While returning home from his mother's birthday celebration in Paris, Hassan Aden, the retired police chief of Greenville, North Carolina, says he was unfairly detained for 90 minutes at New York City's John F. Kennedy International Airport because of his name.
The 52-year-old naturalized American citizen was born in Italy to an Italian mother and Somali father, and has lived in the United States for 42 years. Aden told The Washington Post he was asked when he arrived at customs on March 13 if he was traveling alone, and when he replied in the affirmative, he was told to "take a walk." He said he was brought back to an office with signs that said "remain seated at all times" and "use of telephones strictly prohibited" without being told why he was there. After several minutes, Aden said he asked the U.S. Customs and Border Protection officer why he was being detained and told him about his career in law enforcement. The officer was unmoved, Aden said, and told him he wasn't being detained and someone on a "watch list" was using his name.

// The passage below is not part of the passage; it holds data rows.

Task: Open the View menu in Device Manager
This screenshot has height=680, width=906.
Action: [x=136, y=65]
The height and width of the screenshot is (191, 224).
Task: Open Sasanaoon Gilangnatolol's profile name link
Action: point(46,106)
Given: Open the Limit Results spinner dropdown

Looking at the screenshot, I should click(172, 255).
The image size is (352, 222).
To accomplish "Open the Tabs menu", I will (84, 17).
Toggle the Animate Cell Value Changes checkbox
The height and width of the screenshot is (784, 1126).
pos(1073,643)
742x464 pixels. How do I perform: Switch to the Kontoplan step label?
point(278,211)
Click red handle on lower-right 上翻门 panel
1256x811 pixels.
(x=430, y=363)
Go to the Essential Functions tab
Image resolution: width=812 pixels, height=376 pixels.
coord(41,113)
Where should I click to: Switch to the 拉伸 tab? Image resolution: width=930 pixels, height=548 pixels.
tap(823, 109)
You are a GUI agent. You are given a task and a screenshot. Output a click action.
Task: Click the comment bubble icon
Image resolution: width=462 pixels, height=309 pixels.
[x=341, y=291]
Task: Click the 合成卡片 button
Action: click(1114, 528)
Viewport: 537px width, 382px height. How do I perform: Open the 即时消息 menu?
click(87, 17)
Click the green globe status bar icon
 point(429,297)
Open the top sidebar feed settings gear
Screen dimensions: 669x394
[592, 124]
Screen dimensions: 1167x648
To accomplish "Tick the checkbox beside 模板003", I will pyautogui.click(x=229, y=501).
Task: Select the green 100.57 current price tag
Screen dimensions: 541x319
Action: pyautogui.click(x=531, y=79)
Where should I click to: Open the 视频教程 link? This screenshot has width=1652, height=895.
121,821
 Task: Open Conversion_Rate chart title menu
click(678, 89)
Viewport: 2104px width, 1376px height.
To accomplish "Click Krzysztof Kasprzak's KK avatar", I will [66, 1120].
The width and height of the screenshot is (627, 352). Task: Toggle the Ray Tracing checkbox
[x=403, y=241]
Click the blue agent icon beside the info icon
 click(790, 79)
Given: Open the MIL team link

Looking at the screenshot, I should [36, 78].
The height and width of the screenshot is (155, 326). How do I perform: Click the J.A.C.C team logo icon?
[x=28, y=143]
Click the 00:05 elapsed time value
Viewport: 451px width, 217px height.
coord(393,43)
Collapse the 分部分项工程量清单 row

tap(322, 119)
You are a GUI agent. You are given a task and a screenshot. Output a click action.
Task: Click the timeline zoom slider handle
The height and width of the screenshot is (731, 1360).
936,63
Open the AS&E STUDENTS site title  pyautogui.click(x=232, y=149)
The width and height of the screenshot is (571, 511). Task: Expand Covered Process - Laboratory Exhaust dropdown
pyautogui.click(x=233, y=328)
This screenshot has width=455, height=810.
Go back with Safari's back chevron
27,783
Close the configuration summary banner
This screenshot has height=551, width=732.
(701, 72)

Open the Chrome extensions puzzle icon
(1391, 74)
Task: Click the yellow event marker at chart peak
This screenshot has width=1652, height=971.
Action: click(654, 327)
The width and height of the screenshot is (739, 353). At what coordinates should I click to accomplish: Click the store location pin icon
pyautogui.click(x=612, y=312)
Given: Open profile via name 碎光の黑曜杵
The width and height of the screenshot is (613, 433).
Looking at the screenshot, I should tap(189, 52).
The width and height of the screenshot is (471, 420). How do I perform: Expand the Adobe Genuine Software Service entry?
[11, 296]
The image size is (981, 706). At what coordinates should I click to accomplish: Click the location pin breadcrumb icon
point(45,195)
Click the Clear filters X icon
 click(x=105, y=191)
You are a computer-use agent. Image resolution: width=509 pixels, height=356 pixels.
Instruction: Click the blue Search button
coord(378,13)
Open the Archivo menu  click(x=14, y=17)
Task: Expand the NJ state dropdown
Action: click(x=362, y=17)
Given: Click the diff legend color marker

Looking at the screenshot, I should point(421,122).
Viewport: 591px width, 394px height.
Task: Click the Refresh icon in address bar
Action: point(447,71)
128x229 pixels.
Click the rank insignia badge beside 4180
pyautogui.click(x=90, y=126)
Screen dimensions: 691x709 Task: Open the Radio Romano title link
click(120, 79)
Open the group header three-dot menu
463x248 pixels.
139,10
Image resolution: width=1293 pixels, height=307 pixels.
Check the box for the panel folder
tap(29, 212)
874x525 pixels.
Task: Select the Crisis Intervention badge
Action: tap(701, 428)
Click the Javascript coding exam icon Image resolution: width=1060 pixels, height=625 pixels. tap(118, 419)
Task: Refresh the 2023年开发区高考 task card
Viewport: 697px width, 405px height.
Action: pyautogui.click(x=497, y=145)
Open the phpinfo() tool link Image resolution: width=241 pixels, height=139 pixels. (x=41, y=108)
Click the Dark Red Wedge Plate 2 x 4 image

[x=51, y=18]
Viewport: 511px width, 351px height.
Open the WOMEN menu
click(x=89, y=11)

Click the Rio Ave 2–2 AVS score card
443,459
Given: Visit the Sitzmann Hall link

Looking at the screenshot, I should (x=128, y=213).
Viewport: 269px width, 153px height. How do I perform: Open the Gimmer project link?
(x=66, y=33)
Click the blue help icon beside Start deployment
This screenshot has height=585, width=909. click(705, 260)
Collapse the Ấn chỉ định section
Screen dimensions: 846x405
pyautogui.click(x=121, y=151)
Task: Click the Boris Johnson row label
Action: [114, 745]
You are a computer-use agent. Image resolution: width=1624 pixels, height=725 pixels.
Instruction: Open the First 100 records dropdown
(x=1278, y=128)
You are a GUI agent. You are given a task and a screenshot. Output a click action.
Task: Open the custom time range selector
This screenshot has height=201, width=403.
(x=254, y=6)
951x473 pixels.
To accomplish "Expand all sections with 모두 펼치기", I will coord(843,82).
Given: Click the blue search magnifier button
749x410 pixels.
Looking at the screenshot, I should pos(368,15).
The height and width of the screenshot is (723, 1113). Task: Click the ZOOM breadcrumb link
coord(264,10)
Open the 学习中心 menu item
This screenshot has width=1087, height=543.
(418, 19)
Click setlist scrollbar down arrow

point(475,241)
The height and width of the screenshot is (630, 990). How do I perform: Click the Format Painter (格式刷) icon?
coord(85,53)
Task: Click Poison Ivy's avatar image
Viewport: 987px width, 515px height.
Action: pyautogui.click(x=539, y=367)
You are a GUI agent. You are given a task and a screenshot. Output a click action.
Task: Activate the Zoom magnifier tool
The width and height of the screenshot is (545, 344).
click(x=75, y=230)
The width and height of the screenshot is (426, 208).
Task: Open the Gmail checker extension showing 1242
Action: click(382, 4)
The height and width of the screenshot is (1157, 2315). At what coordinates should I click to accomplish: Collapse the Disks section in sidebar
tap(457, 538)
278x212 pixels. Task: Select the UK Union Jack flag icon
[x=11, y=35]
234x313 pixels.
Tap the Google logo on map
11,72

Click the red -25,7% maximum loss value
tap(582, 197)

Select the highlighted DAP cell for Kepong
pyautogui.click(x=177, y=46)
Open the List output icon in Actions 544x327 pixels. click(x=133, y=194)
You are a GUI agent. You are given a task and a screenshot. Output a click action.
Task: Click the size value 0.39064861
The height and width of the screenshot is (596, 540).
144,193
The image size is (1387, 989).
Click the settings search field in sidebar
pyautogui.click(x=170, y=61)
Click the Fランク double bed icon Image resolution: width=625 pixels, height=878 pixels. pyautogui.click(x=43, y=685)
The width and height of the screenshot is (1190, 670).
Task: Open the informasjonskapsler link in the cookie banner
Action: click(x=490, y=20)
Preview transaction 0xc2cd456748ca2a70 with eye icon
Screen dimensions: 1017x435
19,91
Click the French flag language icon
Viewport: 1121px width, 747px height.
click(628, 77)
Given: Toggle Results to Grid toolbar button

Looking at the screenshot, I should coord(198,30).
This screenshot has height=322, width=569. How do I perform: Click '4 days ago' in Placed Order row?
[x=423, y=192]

A different officer eventually took over his case, and after she contacted another agency multiple times, Aden was let go. "I wondered about others," Aden said. "What happens to people when they don't know any better? I'm sure it's terrorizing a lot of people and not making us any safer." He is not a Muslim, but told the Post that he believes the "cold and unwelcoming" new immigration policies set forth by the Trump administration could make authorities suspicious of his name. "I fully support the mission of the Customs and Border Protection agency," he said. "And I fully appreciate the difficulty of their job and the dangers of their job. What I question here is essentially their policies and what they view as a reasonable detention. And I would venture to say that 90 minutes is an unreasonable detention when there is no probable cause to believe that a crime has occurred."
A spokeswoman for U.S Customs and Border Protection said she could not comment on Aden's claim because of privacy, adding, "At times, travelers may be inconvenienced as we work through the arrival process to ensure those entering the country are doing so legitimately and lawfully."